Era careca. Tinha um bigode grisalho e um corte no supercílio. Outro na lateral do queixo. A pele ainda tinha cor, como se o sangue tivesse esquecido de parar. Aquilo só podia ter acontecido há pouco tempo.
Fiquei olhando.
Pensando.
Será que ele sabia que estava ali?
Será que ia respirar debaixo da terra?
Será que sentiria frio?
Ideias desconexas, perguntas que vinham e iam. Nada fazia muito sentido.
Mas havia uma certeza: ele não acordaria mais.
E isso me assustou de um jeito silencioso. Porque ninguém disse nada. Ninguém me explicou. Eu apenas senti.
A mulher saiu do quarto por um instante. Era pequena, magra, com cabelo curto, daqueles práticos. Os olhos vermelhos, o rosto molhado de lágrimas. Não me lembro de filhos. Talvez não tivessem.
Só sei que ali estavam ela, o silêncio, e o corpo dele.

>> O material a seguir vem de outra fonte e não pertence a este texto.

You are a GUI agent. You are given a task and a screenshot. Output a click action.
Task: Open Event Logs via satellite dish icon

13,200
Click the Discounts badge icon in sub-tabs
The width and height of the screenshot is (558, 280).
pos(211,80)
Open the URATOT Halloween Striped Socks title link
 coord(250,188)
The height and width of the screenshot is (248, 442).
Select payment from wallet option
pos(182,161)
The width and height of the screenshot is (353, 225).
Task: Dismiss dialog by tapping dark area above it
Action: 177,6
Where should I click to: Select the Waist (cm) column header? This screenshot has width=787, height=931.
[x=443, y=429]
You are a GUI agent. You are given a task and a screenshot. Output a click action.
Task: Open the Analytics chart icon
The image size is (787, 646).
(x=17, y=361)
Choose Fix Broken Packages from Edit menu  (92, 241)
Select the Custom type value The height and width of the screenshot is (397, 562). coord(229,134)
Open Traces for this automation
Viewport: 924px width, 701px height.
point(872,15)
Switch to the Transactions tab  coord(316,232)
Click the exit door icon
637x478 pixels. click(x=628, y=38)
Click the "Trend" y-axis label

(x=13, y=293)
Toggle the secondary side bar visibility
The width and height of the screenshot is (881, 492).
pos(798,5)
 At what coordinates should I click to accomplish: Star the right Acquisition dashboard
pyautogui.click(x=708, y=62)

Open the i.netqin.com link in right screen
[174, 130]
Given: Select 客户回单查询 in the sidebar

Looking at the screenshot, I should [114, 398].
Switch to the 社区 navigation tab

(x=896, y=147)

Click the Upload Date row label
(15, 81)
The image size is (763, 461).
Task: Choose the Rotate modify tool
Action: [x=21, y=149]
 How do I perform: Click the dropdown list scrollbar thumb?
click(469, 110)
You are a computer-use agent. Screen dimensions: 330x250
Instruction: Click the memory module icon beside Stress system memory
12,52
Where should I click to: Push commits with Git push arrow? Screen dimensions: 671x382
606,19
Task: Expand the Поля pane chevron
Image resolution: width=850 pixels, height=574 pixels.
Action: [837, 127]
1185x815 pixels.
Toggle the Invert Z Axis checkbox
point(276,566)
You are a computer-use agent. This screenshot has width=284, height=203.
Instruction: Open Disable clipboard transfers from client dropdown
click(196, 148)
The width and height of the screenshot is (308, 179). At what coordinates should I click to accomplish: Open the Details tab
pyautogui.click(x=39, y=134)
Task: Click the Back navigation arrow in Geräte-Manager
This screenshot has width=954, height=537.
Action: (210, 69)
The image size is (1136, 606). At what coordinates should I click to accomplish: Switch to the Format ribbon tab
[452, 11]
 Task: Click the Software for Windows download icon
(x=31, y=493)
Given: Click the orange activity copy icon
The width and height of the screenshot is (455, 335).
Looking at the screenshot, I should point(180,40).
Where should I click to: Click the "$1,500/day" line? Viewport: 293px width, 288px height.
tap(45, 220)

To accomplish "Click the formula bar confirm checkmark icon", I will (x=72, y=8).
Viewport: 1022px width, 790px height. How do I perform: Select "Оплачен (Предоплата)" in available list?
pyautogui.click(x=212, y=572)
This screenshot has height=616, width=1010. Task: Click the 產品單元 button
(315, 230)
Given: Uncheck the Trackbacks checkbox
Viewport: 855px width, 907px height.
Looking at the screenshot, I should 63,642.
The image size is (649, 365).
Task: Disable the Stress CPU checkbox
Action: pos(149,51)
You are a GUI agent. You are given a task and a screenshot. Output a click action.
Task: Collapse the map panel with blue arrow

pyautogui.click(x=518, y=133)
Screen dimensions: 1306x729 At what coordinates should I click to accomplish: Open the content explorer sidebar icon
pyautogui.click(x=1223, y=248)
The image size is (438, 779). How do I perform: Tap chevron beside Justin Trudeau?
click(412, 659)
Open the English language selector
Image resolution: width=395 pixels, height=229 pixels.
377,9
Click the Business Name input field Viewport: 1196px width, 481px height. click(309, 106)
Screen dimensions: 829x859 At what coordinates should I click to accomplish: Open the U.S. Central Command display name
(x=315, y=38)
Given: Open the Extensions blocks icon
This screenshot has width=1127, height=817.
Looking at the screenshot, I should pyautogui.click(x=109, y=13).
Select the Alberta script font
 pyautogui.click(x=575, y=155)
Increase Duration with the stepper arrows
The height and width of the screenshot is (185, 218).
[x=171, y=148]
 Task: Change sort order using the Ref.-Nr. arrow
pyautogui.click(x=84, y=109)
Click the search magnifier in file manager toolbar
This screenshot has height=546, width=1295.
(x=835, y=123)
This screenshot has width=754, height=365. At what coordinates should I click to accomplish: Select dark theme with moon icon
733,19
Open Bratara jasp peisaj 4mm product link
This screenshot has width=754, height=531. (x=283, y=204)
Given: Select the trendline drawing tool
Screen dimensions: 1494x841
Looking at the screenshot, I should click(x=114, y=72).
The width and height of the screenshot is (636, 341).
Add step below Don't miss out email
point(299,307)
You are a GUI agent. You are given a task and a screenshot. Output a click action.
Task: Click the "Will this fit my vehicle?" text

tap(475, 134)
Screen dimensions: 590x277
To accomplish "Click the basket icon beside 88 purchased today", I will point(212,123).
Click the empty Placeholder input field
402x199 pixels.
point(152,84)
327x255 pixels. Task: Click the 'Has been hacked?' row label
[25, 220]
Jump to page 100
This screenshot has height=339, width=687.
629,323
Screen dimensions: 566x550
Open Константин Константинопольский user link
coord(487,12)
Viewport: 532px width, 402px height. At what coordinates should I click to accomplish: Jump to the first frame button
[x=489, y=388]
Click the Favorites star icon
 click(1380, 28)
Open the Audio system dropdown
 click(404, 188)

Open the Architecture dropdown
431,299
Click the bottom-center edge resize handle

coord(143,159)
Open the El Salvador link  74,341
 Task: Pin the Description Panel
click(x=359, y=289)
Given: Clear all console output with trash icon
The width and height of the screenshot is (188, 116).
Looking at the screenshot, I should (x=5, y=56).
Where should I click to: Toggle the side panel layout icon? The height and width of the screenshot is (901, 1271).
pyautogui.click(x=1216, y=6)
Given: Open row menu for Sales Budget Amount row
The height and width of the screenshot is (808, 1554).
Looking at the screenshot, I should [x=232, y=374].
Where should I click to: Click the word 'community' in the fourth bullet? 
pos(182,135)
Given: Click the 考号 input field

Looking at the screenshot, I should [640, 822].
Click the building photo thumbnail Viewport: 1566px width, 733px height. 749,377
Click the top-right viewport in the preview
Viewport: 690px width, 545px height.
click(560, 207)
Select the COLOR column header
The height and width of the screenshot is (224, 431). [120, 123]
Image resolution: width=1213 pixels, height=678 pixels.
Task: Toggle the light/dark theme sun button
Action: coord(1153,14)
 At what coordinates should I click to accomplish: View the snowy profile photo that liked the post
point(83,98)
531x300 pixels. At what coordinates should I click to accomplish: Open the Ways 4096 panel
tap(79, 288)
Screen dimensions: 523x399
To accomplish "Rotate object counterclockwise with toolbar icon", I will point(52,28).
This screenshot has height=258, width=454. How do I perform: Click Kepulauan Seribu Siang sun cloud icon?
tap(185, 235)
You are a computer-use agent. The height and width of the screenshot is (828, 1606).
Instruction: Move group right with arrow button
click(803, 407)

A casa era simples. Sem varanda. Da porta já se caía na sala. Móveis antigos, chão de cimento. O cheiro de vela misturado com café.
A vida deles era aquela.
E agora, ele não estava mais.
Ou talvez estivesse.
Mas de outro jeito, que eu ainda não conhecia.
As pessoas conversavam baixo, algumas em grupos pequenos, até no quintal. A noite seguia, lenta. E então, como se esperasse o momento certo, a luz voltou.
Uma luz fraca, quase uma sombra. A lâmpada piscou duas vezes antes de se firmar. Amarelada, como aquelas de 50 watts que parecem nunca estar inteiramente acesas.
Até hoje gosto de luz branca. Branca de doer. E talvez seja por isso.
Quando a luz se firmou bem sobre o caixão, vi a mulher se aproximar dele. Encostou, chorou ainda mais forte, como se aquele fosse o último toque possível. Um adeus sem palavras, mas com todo o corpo.
Minha mãe, como sempre, entendeu antes de mim.
Me pegou pela mão e disse:
— Vamos.
E fomos com meu pai e dona Catarina. Saímos devagar. Passamos pelo portão sem dizer nada. A rua ainda estava escura. Mas agora havia luz dentro das casas.
Eu não perguntei nada. Não precisava.
E minha mãe, talvez sem saber, me ensinou que às vezes o silêncio é o único jeito de se lembrar de algo sem quebrar.
Risos. E assim se vivia ou se aprendia a viver nos anos 80 e 90.